My mom is a music teacher and we were always singing a lot at home. I was making up songs from an early age and studied a few different instruments before I found the cello which I became very passionate about. Then at around 19 years old I started to notate the music I had in my head and have been doing that ever since.

Prior to Aerial, you released Rhízōma on Innova Recordings. How did you end up getting signed on Deutsche Grammophon?
There were series of events that led to the release with Deutsche Grammophon, but a very fundamental part was played by Collin J Rae who was working for Naxos when Rhízōma was released, and he became super supportive of the music. He then introduced my music to Universal Music Classics when he started working for them in 2013, and Aerial found a wonderful home at the Deutsche Grammophon label.

Can you talk about your process of composition? How are ideas born, how do they transpire into music?
I spend a lot of time dreaming internally on the music at the initial stages of each composition which is when the sparks for the structure and sounds get born. To me this is a very important part of the process, and then I write the ideas out to store the process and remember the music. When I have a clear sense of the music, then I start to notate the music on paper, formalize the ideas and edit the music. The last step is then to put the notation into a music notation software for the performers.

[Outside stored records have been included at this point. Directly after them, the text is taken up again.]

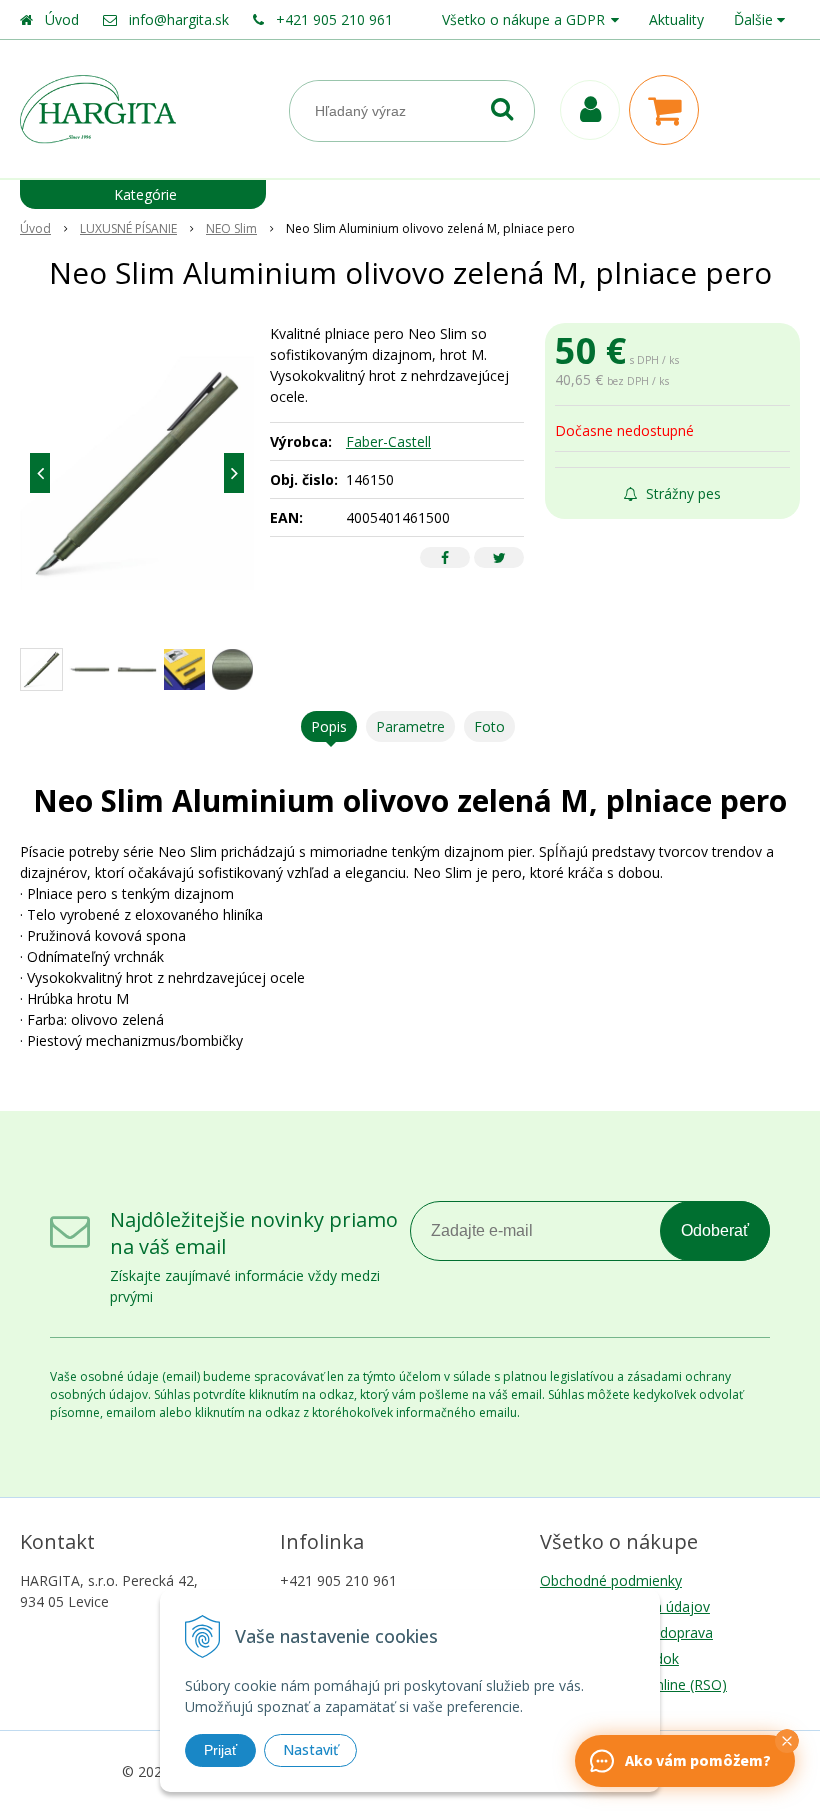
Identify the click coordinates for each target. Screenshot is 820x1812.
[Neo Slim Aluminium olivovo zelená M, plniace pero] (137, 473)
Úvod (62, 19)
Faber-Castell (388, 441)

What are some of the difficulties and rewards when composting for an entire orchestra?
I have such a passion for writing for larger ensembles and orchestras that even when parts of it become difficult I still find it rewarding. I really like working with the larger forces and to be able to create textures and structures through a large number of instruments. It is a very powerful thing to have so many people come together as one in music like that.

You’ve worked with Daníel Bjarnason and Hildur Guðnadóttir before – can you talk about the Icelandic music scene?
I have worked with Daniel Bjarnason quite a lot and we have known each other for a long time – the Icelandic music scene is very vibrant and diverse in styles, but the population here is very small so pretty much everyone in music basically know each other and the scene is in general very close.

Tell us a bit about the Clockworking chamber group, and the upcoming release on Sono Luminus.
Nordic Affect is an inventive Icelandic chamber ensemble that plays both baroque music and new music on baroque instruments. They will release Clockworking through Sono Luminus in July – it’s an album with pieces by Icelandic composers, all works that Nordic Affect commissioned, including a piece by me.

What are you currently working on?
I’m finishing writing a chamber opera, commissioned by FarNorth, that will be premiered in Trier in Germany in September, followed by performances at the Ultima Festival in Oslo and in other places. I am also starting to write a new piece for the International Contemporary Ensemble (ICE) & The Crossing Choir, to be premiered in 2016.